WRITTEN INSTRUCTION:
In the records below, change "forward arrow" to "back arrow" and reproduce the lines with no other alteration, omitting the pictures from your answer.

Click-target records:
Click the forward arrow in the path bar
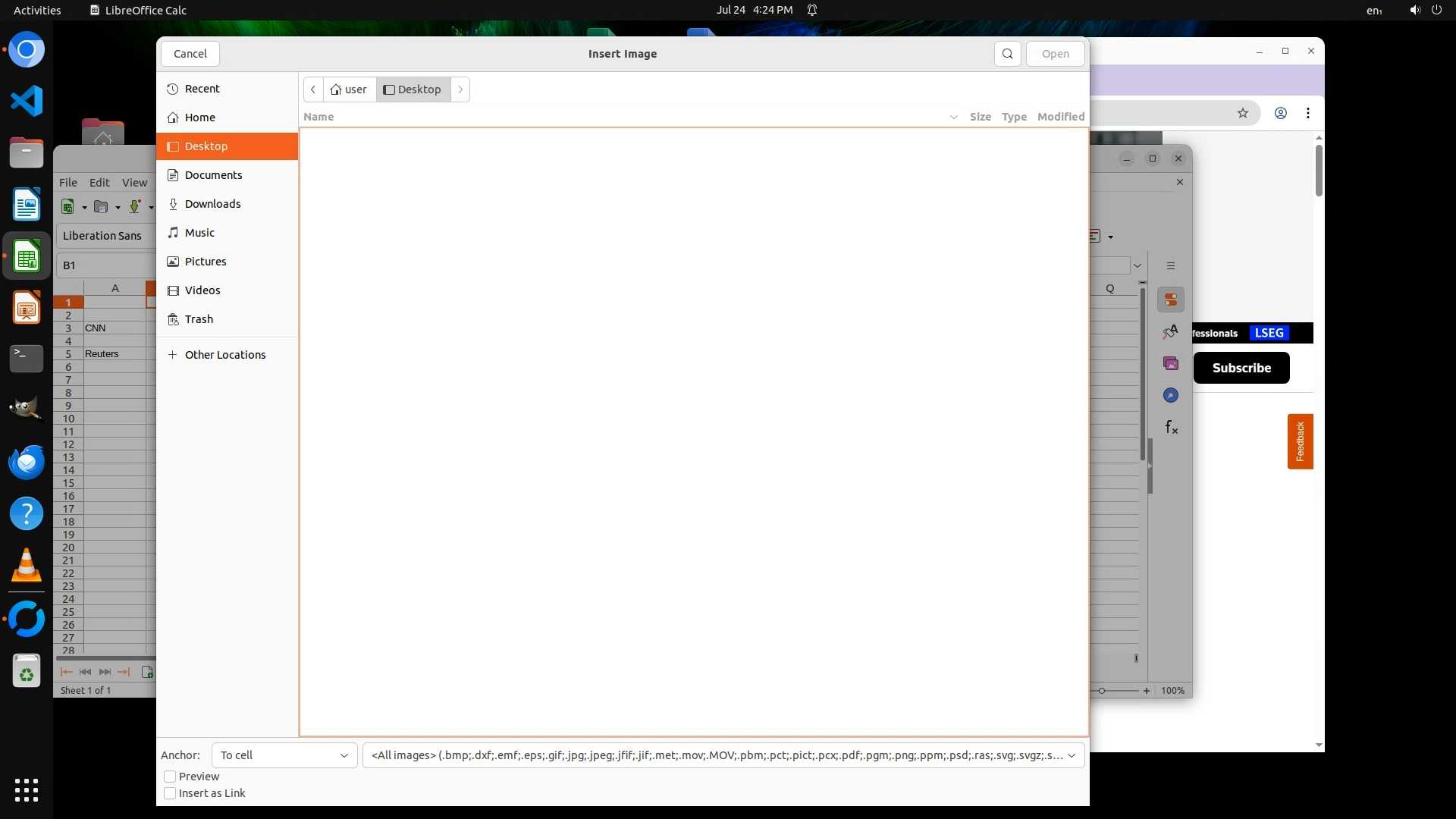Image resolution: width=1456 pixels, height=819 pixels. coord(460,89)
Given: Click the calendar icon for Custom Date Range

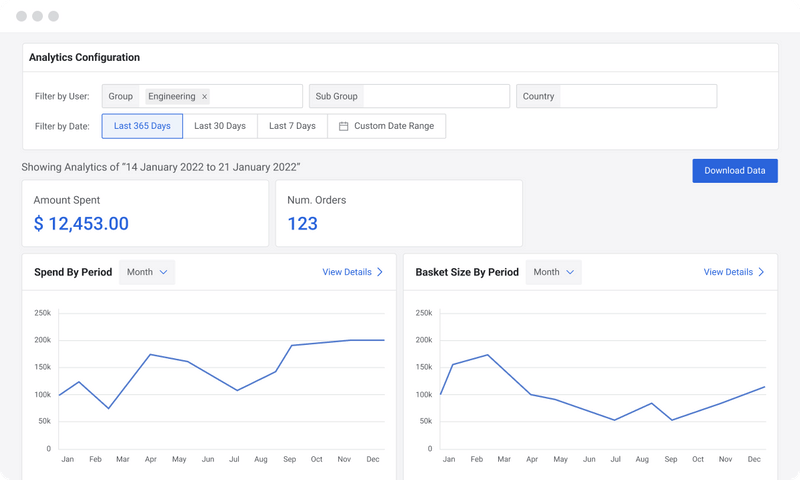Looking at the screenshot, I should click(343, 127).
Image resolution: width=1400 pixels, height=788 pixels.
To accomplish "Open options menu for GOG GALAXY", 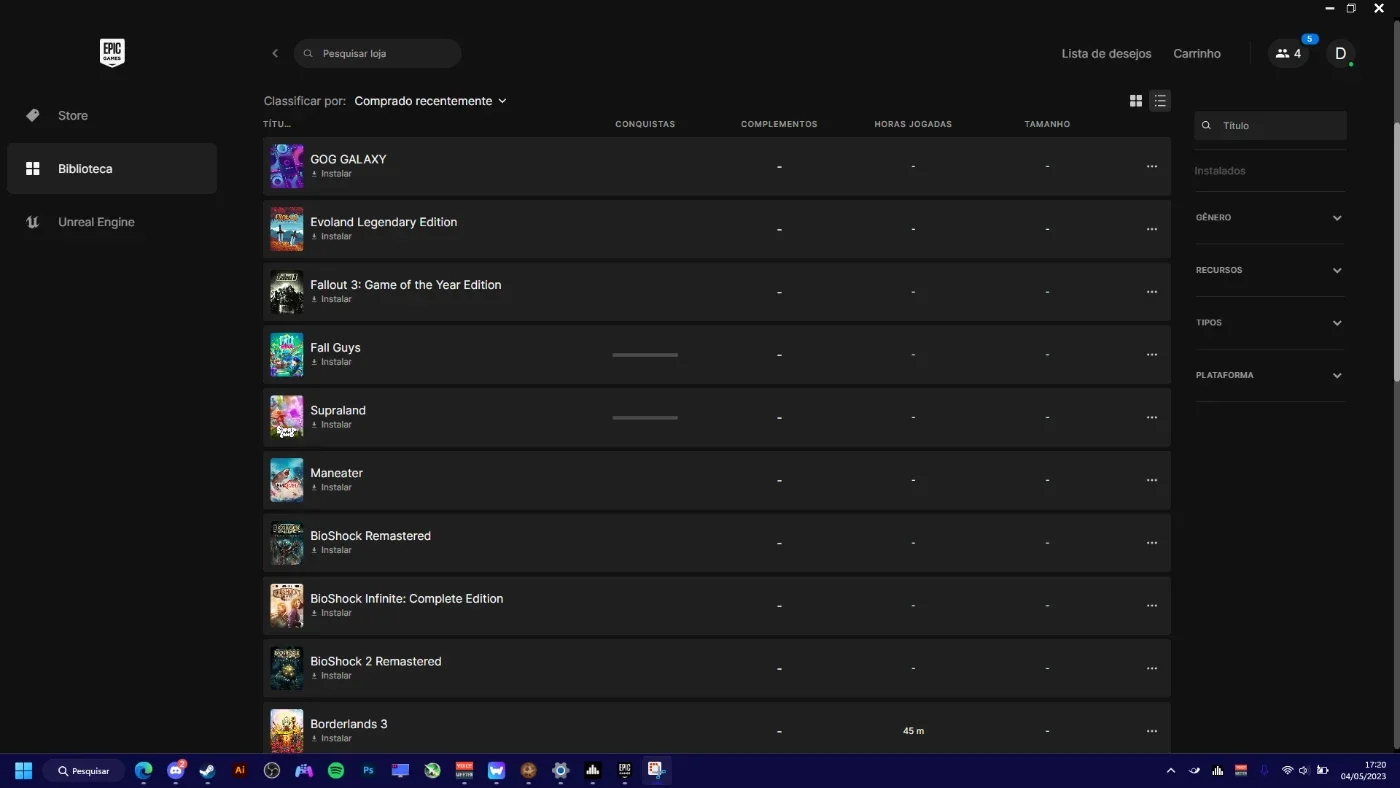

RESULT OF THIS TASK:
Click the back arrow in the path bar
Image resolution: width=1456 pixels, height=819 pixels. coord(460,89)
Given: Click the calendar icon for Custom Date Range

Looking at the screenshot, I should click(343, 127).
Image resolution: width=1400 pixels, height=788 pixels.
To accomplish "Open options menu for GOG GALAXY", 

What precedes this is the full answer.